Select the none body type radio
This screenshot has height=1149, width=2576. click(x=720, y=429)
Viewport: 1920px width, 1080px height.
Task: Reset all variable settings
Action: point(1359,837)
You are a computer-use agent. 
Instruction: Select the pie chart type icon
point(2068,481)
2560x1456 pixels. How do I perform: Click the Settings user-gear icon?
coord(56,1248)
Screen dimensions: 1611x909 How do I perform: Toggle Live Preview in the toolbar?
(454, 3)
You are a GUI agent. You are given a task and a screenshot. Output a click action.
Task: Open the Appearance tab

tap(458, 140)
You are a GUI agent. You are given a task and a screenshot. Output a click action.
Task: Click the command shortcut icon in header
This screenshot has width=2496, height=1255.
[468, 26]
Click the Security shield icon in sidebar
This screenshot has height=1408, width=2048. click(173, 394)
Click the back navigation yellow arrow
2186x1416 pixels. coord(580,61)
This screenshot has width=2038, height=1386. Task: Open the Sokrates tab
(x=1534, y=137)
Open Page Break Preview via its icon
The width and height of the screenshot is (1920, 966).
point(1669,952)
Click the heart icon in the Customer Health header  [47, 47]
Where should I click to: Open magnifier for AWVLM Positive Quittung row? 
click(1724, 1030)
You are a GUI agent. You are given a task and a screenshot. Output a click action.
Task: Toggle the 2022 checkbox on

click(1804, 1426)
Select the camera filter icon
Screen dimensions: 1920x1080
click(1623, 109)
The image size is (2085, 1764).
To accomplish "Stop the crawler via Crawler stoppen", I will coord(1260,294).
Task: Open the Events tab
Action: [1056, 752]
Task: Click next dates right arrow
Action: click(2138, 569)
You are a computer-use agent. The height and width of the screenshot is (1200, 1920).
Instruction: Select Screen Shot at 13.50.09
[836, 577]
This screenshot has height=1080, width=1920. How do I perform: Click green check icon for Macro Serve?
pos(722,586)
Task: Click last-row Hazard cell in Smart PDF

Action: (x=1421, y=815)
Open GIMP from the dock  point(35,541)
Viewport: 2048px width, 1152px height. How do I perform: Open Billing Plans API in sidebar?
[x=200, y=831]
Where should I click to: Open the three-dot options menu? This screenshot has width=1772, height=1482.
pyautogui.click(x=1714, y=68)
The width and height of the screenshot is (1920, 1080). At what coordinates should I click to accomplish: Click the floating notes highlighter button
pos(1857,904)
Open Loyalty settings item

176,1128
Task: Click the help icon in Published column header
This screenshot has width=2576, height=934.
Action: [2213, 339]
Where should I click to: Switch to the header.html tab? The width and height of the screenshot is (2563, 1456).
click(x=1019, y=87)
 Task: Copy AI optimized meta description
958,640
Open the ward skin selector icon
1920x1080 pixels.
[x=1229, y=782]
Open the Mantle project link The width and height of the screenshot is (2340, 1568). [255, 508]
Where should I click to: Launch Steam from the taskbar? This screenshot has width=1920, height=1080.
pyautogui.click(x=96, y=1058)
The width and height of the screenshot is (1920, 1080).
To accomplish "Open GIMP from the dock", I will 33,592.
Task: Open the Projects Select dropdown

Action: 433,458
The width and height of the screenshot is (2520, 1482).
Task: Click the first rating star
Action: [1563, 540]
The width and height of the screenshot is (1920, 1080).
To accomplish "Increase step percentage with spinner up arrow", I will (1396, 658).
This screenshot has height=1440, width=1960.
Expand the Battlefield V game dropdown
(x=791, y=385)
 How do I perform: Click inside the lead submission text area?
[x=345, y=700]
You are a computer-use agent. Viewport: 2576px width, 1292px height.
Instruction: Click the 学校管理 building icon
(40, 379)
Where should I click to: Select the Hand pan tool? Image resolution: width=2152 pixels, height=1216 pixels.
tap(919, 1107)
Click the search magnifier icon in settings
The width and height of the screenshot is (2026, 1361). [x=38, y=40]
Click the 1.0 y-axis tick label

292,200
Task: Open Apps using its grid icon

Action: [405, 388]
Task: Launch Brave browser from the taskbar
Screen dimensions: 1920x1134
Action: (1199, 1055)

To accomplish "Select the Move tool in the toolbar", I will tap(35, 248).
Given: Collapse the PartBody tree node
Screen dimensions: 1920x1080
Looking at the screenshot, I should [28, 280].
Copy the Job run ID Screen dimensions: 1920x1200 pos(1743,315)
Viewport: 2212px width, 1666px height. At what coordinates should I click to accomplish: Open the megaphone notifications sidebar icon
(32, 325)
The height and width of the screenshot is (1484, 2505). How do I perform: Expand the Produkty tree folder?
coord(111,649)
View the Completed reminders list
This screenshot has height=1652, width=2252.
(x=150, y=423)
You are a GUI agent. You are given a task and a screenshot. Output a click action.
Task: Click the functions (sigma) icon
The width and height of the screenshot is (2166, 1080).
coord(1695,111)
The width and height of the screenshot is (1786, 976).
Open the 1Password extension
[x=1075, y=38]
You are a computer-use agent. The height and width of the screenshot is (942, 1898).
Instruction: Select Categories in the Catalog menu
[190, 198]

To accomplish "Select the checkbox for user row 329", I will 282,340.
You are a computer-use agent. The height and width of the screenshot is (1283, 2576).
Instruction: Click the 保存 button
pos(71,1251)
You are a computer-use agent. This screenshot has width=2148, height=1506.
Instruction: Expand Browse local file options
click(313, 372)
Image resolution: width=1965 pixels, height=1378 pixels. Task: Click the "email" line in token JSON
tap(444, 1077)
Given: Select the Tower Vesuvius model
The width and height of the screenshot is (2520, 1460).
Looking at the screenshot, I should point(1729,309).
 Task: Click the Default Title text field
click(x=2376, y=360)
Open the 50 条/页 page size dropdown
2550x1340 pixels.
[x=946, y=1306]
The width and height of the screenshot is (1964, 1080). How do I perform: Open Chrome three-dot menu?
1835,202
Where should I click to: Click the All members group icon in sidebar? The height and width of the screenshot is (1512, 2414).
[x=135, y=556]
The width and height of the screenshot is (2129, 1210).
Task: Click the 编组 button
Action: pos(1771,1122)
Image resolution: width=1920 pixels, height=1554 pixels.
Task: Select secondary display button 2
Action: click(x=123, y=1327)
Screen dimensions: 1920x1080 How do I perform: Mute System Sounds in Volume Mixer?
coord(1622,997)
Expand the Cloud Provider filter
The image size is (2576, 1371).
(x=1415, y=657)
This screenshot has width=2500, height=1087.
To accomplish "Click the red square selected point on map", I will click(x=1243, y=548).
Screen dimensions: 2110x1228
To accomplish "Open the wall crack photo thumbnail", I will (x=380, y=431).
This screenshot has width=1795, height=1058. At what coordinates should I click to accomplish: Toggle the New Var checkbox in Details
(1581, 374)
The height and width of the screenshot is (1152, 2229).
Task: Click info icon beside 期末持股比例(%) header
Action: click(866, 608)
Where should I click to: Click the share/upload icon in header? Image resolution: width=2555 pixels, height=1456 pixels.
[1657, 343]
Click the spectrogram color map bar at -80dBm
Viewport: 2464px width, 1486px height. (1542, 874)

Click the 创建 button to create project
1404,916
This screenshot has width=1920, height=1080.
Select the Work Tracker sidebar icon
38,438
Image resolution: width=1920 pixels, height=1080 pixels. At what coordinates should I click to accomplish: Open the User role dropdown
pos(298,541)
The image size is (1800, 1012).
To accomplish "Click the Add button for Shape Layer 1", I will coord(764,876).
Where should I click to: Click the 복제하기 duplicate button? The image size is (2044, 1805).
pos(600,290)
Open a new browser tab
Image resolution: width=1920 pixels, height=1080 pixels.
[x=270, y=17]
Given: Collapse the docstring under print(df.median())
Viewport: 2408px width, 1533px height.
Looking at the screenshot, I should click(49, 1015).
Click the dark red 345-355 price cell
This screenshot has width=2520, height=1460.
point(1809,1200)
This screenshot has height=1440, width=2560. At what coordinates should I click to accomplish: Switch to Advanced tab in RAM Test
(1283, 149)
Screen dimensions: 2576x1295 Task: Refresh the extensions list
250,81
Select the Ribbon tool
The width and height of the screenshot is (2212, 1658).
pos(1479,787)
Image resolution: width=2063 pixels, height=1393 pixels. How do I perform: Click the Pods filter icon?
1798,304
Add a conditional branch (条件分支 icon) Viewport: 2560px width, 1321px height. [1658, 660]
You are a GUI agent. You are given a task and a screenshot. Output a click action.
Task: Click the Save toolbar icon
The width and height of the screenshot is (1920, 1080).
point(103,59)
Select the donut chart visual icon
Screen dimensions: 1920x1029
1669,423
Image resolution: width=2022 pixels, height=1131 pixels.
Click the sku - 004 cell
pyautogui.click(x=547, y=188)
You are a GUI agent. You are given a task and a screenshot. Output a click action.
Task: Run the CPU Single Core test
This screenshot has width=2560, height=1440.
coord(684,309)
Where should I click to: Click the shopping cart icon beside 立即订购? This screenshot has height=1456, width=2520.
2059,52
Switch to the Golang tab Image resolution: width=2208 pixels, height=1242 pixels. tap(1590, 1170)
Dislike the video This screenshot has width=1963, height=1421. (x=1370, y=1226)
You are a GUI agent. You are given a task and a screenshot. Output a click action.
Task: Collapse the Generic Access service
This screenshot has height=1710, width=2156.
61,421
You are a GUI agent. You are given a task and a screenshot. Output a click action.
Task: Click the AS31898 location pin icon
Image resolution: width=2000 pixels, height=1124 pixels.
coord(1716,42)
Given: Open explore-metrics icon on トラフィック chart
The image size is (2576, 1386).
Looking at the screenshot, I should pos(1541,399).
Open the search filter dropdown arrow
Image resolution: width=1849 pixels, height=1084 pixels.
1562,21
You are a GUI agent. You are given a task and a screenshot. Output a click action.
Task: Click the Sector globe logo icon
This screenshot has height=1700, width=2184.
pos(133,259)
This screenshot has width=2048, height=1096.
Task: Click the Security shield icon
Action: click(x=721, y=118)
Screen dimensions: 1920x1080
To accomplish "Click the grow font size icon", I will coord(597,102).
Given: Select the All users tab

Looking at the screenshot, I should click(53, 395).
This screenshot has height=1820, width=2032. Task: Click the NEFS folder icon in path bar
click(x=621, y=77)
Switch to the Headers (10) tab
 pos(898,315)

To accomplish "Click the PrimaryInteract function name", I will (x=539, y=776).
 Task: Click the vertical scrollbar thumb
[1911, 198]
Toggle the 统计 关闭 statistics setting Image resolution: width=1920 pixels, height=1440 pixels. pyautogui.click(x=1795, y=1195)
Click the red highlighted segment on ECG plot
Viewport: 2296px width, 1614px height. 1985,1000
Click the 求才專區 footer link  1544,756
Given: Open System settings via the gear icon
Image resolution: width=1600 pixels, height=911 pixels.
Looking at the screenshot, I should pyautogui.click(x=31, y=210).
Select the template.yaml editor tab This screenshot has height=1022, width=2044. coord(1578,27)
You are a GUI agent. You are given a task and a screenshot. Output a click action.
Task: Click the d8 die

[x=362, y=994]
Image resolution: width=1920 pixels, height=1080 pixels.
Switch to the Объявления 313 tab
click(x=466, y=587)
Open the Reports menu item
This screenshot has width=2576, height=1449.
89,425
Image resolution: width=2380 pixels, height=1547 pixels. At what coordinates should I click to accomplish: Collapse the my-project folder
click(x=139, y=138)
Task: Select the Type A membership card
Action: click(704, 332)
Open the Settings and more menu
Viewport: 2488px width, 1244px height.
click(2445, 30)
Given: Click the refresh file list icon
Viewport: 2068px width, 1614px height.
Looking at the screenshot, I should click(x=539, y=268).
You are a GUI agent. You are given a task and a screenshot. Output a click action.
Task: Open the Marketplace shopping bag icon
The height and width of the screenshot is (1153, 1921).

------

**EXERCISE PROMPT:** When you reach the line containing "Click the dark red 345-355 price cell" in the data above, start copying exactly, and stop after the line containing "Task: Click the Save toolbar icon".

**RESULT OF THE EXERCISE:**
Click the dark red 345-355 price cell
This screenshot has width=2520, height=1460.
point(1809,1200)
This screenshot has height=1440, width=2560. At what coordinates should I click to accomplish: Switch to Advanced tab in RAM Test
(1283, 149)
Screen dimensions: 2576x1295 Task: Refresh the extensions list
250,81
Select the Ribbon tool
The width and height of the screenshot is (2212, 1658).
pos(1479,787)
Image resolution: width=2063 pixels, height=1393 pixels. How do I perform: Click the Pods filter icon?
1798,304
Add a conditional branch (条件分支 icon) Viewport: 2560px width, 1321px height. [1658, 660]
You are a GUI agent. You are given a task and a screenshot. Output a click action.
Task: Click the Save toolbar icon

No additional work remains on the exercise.